The entries underneath need to be duplicated exactly, with none omitted.
****************
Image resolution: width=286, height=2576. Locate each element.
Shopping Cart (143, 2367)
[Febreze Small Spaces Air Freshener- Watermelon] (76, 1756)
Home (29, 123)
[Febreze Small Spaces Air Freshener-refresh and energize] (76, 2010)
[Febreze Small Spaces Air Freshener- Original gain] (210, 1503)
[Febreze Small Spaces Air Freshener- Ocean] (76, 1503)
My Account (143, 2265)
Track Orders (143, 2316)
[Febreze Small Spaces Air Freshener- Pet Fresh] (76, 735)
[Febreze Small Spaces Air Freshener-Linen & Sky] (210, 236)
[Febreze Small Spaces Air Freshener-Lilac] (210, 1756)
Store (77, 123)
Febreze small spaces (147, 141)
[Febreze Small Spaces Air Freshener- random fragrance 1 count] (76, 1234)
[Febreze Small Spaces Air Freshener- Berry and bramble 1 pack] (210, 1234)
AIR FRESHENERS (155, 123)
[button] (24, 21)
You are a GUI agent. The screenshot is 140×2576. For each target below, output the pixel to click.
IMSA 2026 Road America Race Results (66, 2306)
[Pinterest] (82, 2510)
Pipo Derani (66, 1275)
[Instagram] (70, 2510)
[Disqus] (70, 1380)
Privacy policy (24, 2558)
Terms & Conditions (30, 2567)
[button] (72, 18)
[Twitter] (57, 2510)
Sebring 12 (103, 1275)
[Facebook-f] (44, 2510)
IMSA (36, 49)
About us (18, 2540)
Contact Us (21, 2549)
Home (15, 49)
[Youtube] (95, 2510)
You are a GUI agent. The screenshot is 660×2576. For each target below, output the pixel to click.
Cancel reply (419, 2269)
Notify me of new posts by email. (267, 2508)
****************
Task answer =>
Image resolution: width=286, height=2576. Locate each element.
Shopping Cart (143, 2367)
[Febreze Small Spaces Air Freshener- Watermelon] (76, 1756)
Home (29, 123)
[Febreze Small Spaces Air Freshener-refresh and energize] (76, 2010)
[Febreze Small Spaces Air Freshener- Original gain] (210, 1503)
[Febreze Small Spaces Air Freshener- Ocean] (76, 1503)
My Account (143, 2265)
Track Orders (143, 2316)
[Febreze Small Spaces Air Freshener- Pet Fresh] (76, 735)
[Febreze Small Spaces Air Freshener-Linen & Sky] (210, 236)
[Febreze Small Spaces Air Freshener-Lilac] (210, 1756)
Store (77, 123)
Febreze small spaces (147, 141)
[Febreze Small Spaces Air Freshener- random fragrance 1 count] (76, 1234)
[Febreze Small Spaces Air Freshener- Berry and bramble 1 pack] (210, 1234)
AIR FRESHENERS (155, 123)
[button] (24, 21)
You are a GUI agent. The screenshot is 140×2576. For each target below, output the pixel to click.
IMSA 2026 Road America Race Results (66, 2306)
[Pinterest] (82, 2510)
Pipo Derani (66, 1275)
[Instagram] (70, 2510)
[Disqus] (70, 1380)
Privacy policy (24, 2558)
Terms & Conditions (30, 2567)
[button] (72, 18)
[Twitter] (57, 2510)
Sebring 12 (103, 1275)
[Facebook-f] (44, 2510)
IMSA (36, 49)
About us (18, 2540)
Contact Us (21, 2549)
Home (15, 49)
[Youtube] (95, 2510)
You are a GUI agent. The screenshot is 660×2576. For each target below, output the pixel to click.
Cancel reply (419, 2269)
Notify me of new posts by email. (267, 2508)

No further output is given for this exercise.